As I wrote earlier this week, I want to be better at planning out what we’re eating.
There’s a bunch of reasons why:
- I’m a single parent. I don’t have anyone at home making dinner for me (volunteers welcome! ), so I can’t really leave much to fate.
- I want to eat relatively healthy, and I want my kid to eat relatively healthy. That means a minimum of meat, fresh fruits and vegetables, and a minimum of processed foods. I want our dinners to be primarily homemade.
- I want to try new things.
- I’m always happy to save money and time.
Here’s the plan:
- Start with a smoothie: this packs at least a couple of servings of fruit in right off the bat, and maybe some vegetables, too (kale is great in smoothies). In addition, I include a half a scoop of Vega smoothie powder for extra protein and other good stuff, ground flax, coconut milk, and yogurt.

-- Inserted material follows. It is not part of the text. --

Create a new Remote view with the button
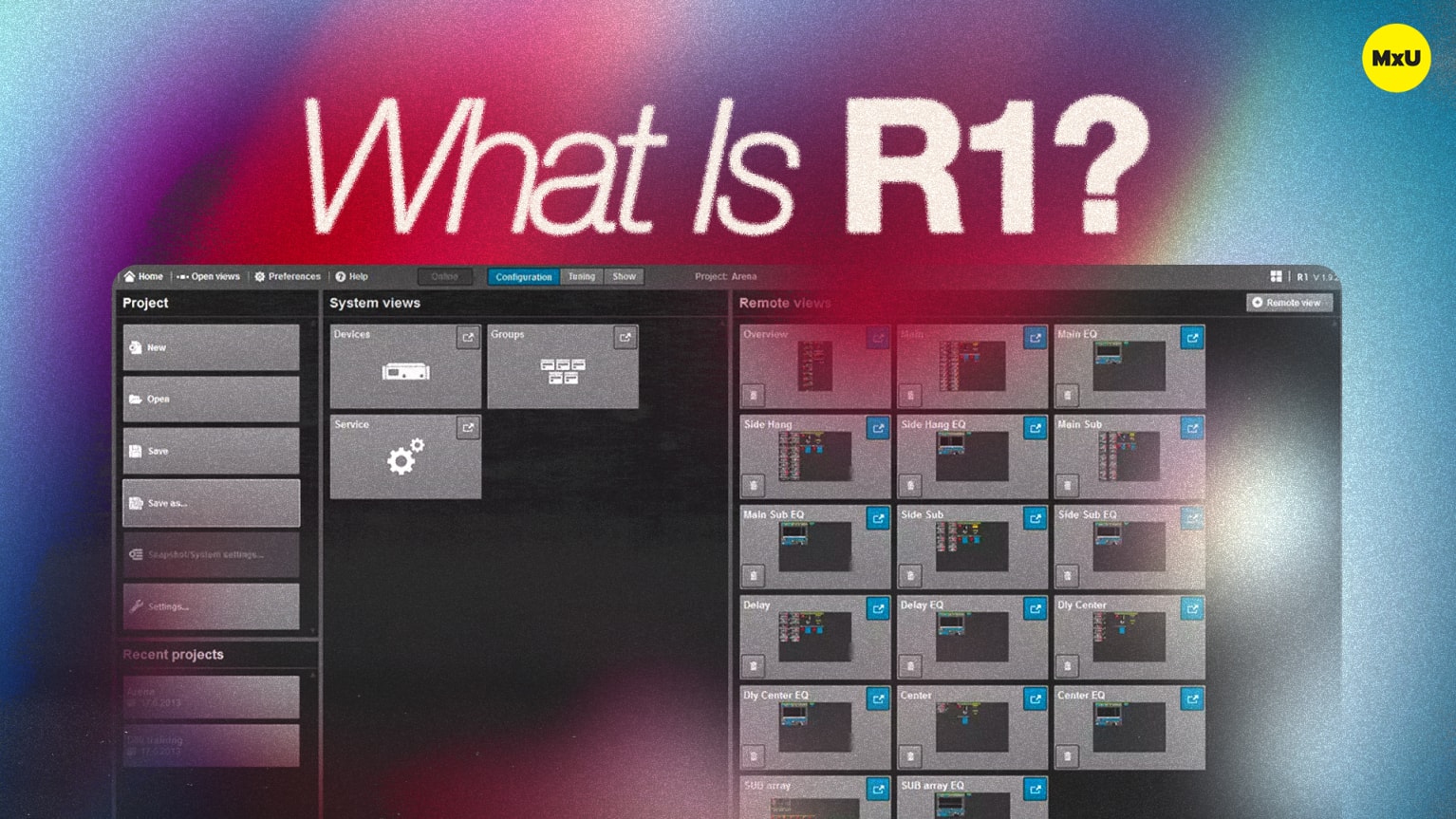Image resolution: width=1456 pixels, height=819 pixels. pyautogui.click(x=1288, y=303)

- For the boy: cereal (the only moderately junky kind, like mini-wheats or cheerios) or pancakes I’ve made on the weekend and frozen, which I then pop in the toaster. Bagels.
- For me: yogurt and Holy Crap or homemade granola.
- If I’m at home, I’ll eat leftovers or whatever, so I’m not really that concerned.
- For the boy: sandwiches, leftover pizza, wraps, peanut-butter-banana sushi. He also has a thermos for leftovers from the night before. I buy him things like cheese strings, and those little packs of 100-calorie snacks for recess. Homemade cookies. Raw fruit/veg like apples or cucumber.
- Sunday: Vegan Pulled Pork Tacos with Celery/Apple/Fennel Slaw (recipe to come)
- Monday: Mushroom Risotto.
- Tuesday: I work, so sushi for me.
- Wednesday: Homemade Mac ‘n’ Cheese (will make in advance and freeze)
- Thursday: Spinach Pizza (M has gymnastics, so we don’t get home until late. There’s always a pizza in the freezer for this reason).
- Friday: Yves Veggie Burgers, corn on the cob.
- Saturday: Salmon steaks with vegetable “pasta”, teriyaki sauce.
Simple, no-bake cookies like peanut-butter squares or Rice Krispie Treats. I am now making double batches of chocolate chip cookies, scooping them into balls, and freezing them, unbaked, on cookie sheets. When frozen, I dump them into ziploc bags, and then take out as many at a time as I need and bake. Warm chocolate chip cookies, anyone?? Also, it’s easy to make big recipes of loaves and cakes and cut them in half and freeze them. Date squares are also yummy.
Nuts are always good. Granola Bars (can be homemade). And I want to experiment with Bliss Balls.